>>>>
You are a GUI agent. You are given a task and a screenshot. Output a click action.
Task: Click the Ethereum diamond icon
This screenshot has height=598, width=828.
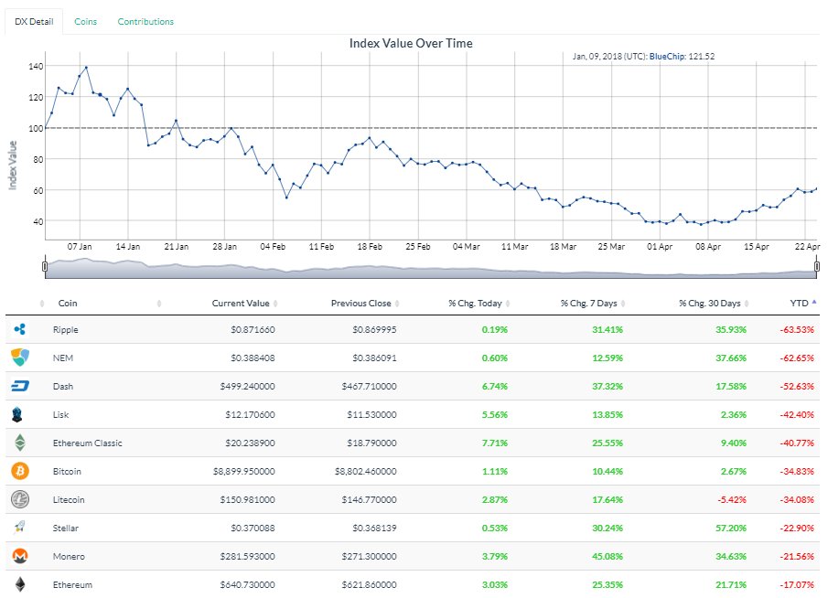[x=22, y=585]
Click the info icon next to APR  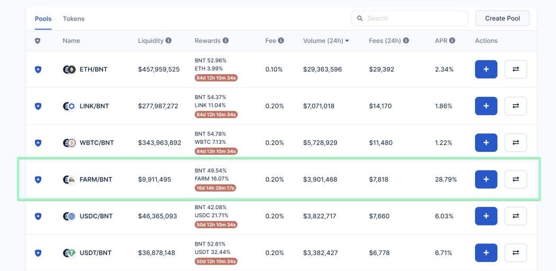[452, 41]
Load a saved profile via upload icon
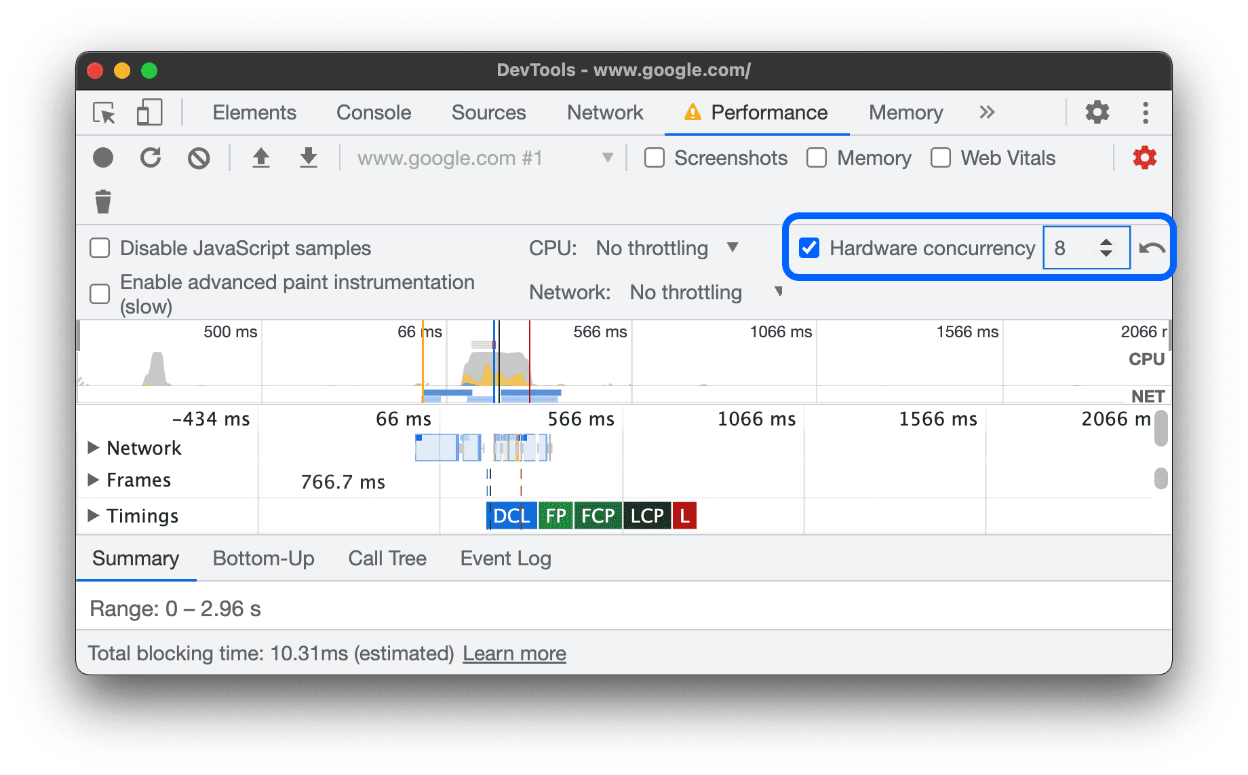This screenshot has width=1248, height=775. (261, 157)
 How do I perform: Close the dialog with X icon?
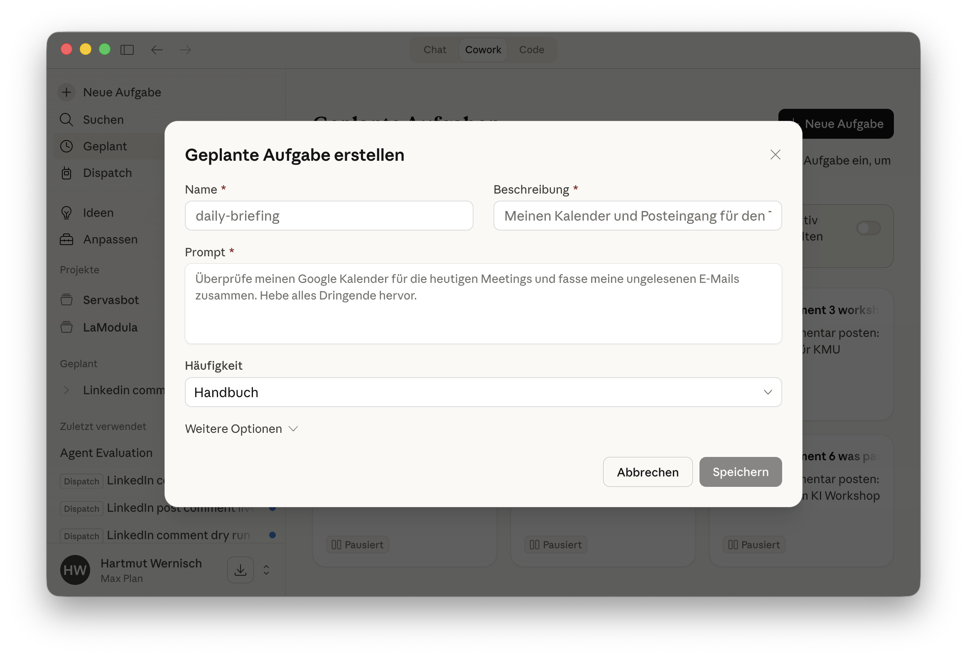775,155
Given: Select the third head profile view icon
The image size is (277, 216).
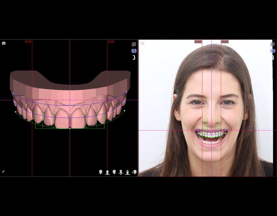Looking at the screenshot, I should [114, 172].
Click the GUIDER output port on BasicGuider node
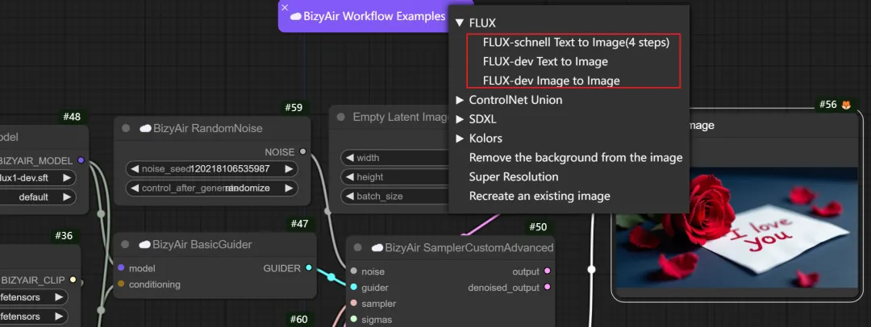The image size is (871, 327). (309, 267)
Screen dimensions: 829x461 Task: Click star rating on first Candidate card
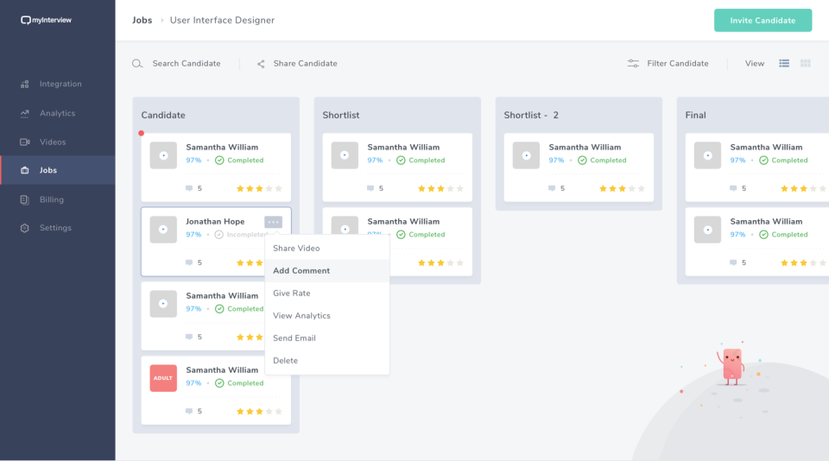259,188
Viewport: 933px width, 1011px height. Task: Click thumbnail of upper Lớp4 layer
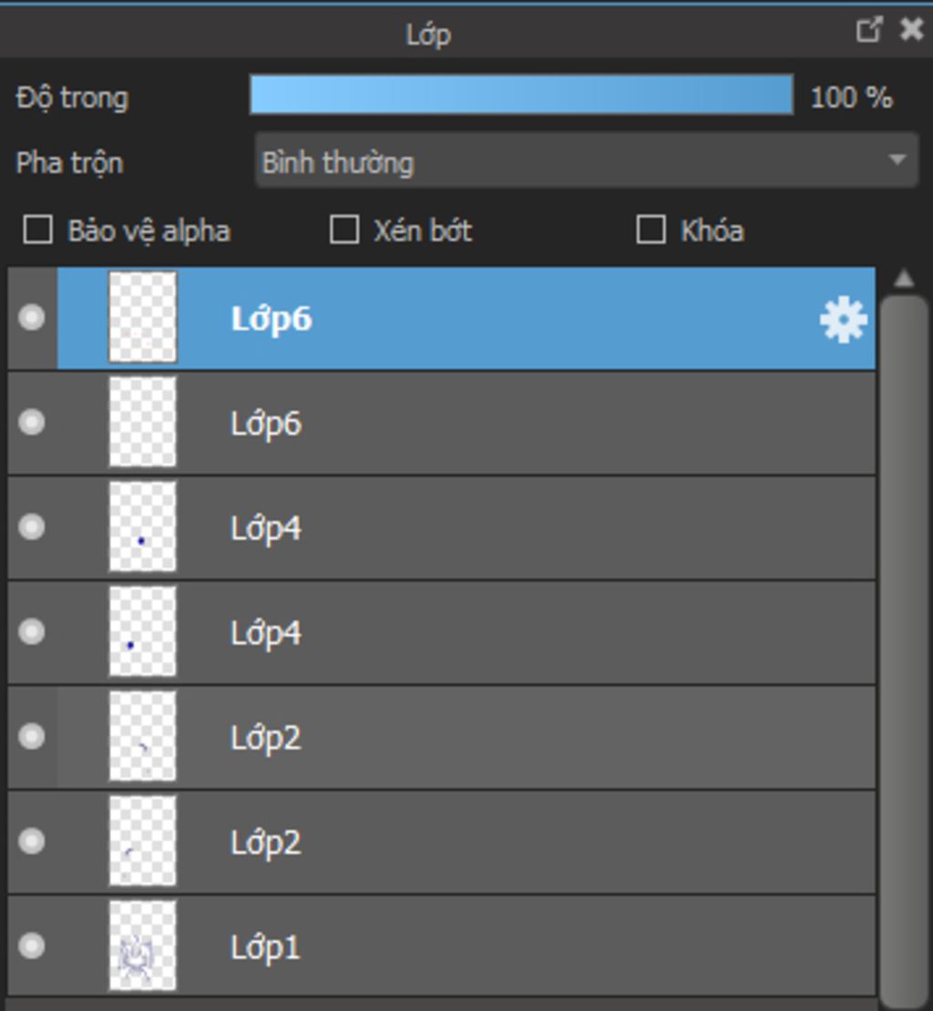coord(142,526)
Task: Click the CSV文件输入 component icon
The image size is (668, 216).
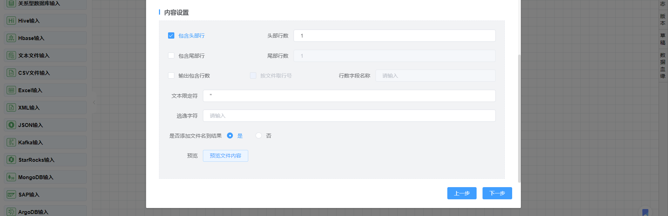Action: pos(11,73)
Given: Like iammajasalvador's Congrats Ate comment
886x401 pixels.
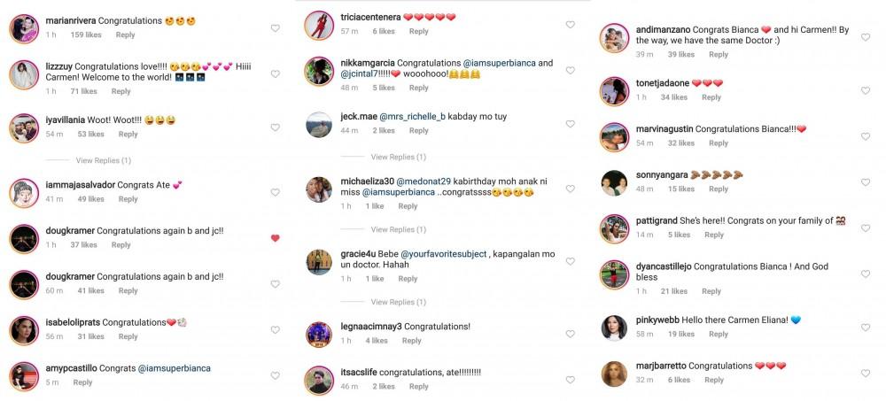Looking at the screenshot, I should (x=276, y=193).
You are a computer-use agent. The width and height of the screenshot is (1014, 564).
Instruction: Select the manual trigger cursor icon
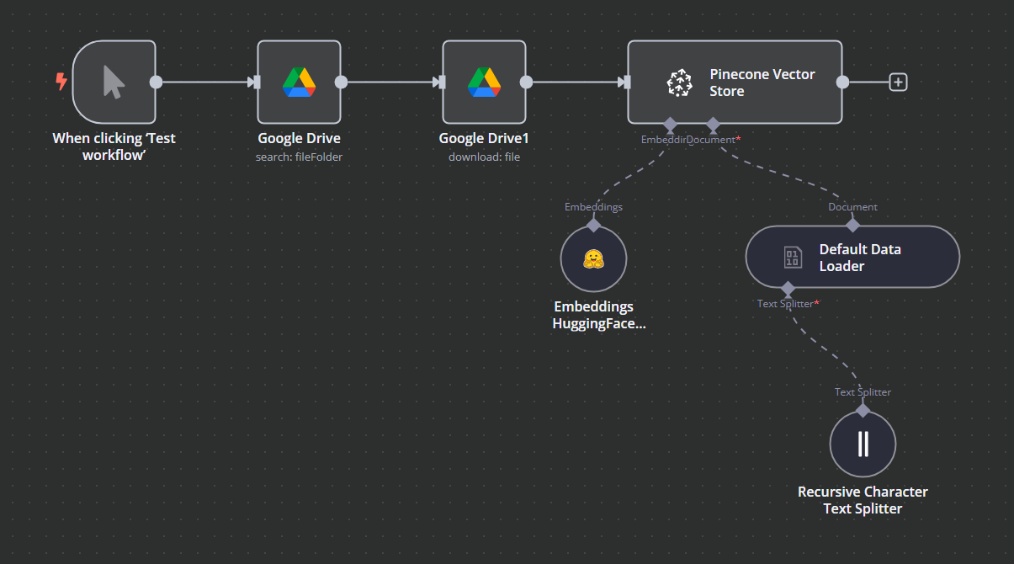114,82
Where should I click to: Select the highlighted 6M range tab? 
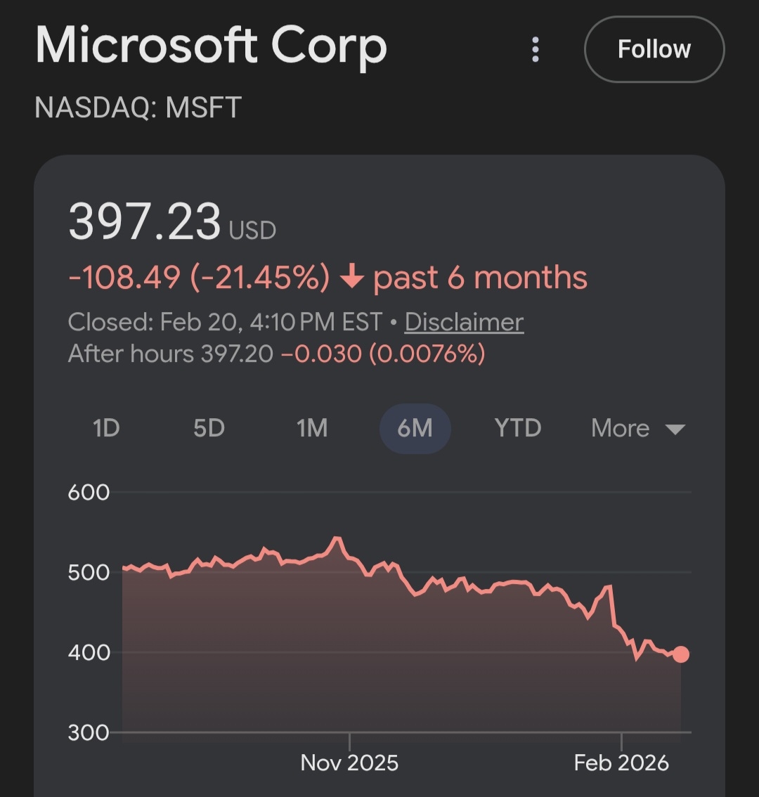tap(415, 428)
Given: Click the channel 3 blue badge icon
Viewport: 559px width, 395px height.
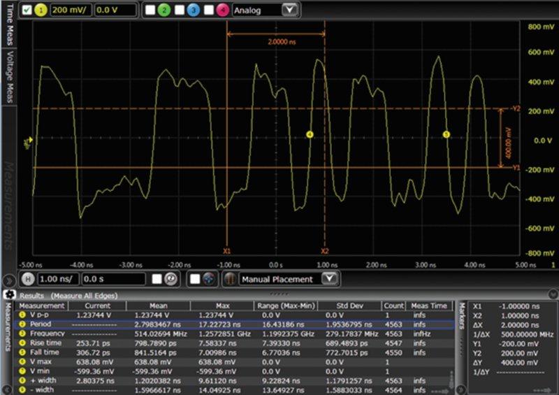Looking at the screenshot, I should click(x=194, y=10).
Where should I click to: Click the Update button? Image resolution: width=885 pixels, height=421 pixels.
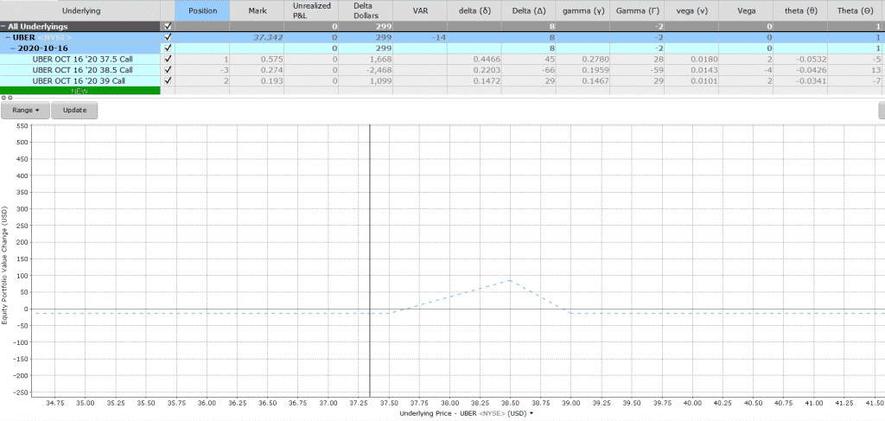click(74, 111)
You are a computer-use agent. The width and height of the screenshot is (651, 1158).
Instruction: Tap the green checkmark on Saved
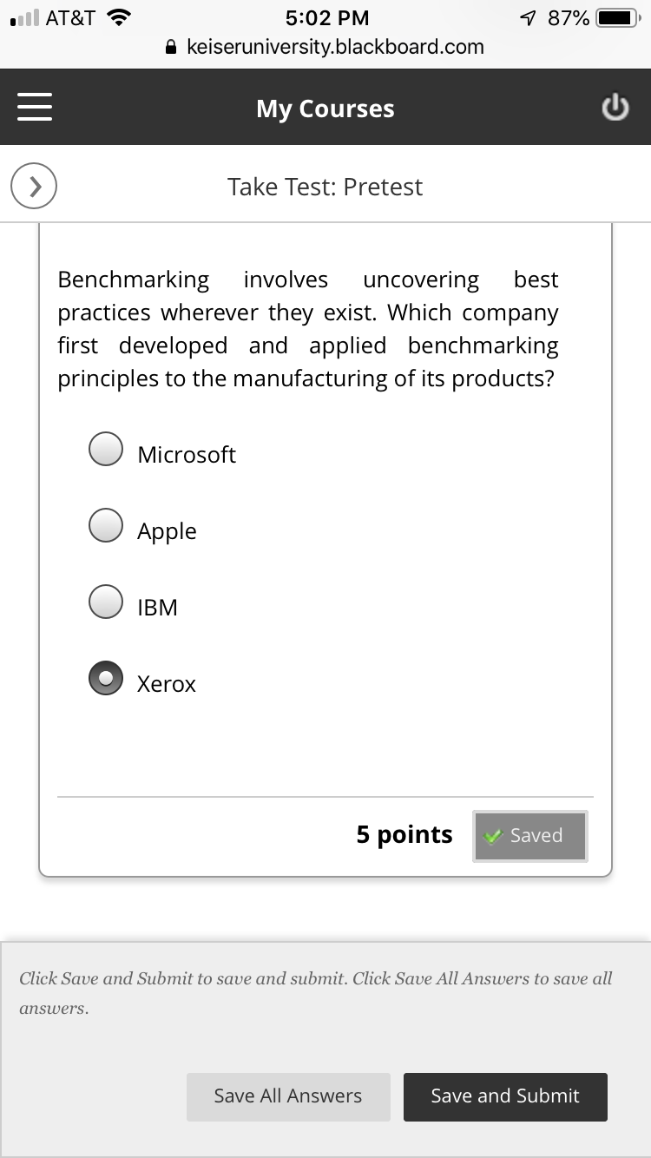[x=494, y=836]
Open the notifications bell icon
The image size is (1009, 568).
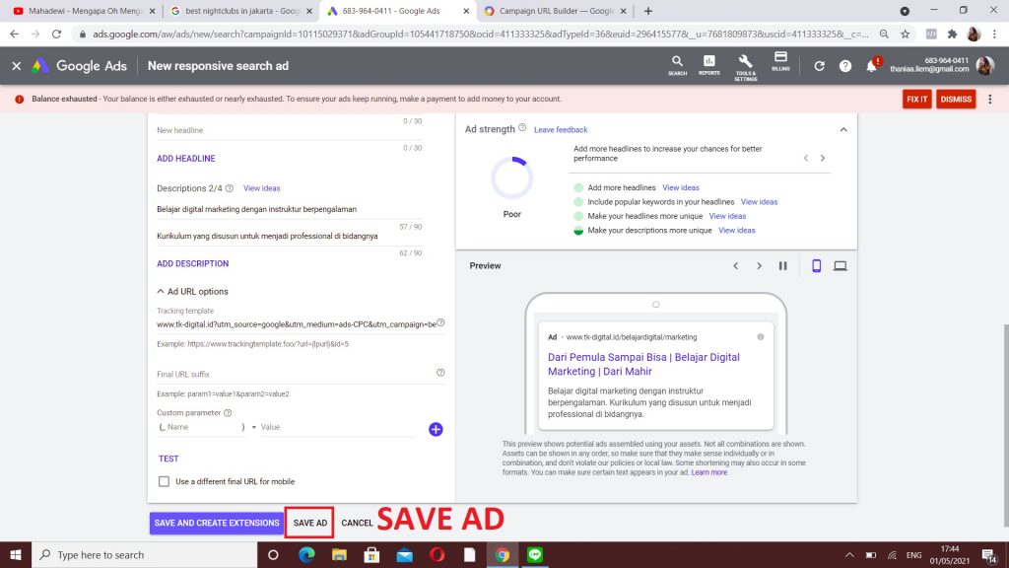(871, 66)
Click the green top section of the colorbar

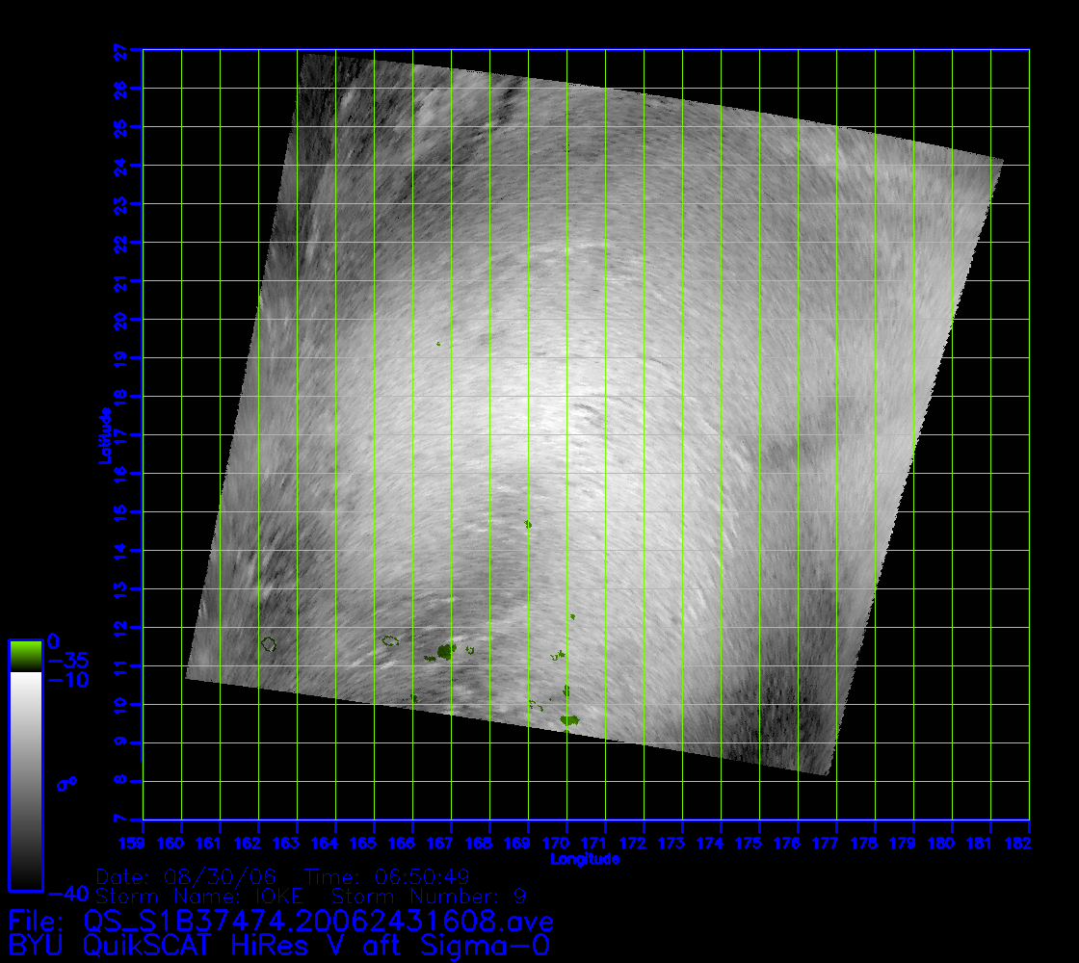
<<<<
### WRITTEN EXERCISE
Pick out every line in the records that contains the string "computer" and copy those lines. Letter case counts.

### OUTPUT FOR THIS EXERCISE
You are a computer-use agent. The width and height of the screenshot is (1014, 564).
You are a computer-use agent. The width and height of the screenshot is (651, 1158).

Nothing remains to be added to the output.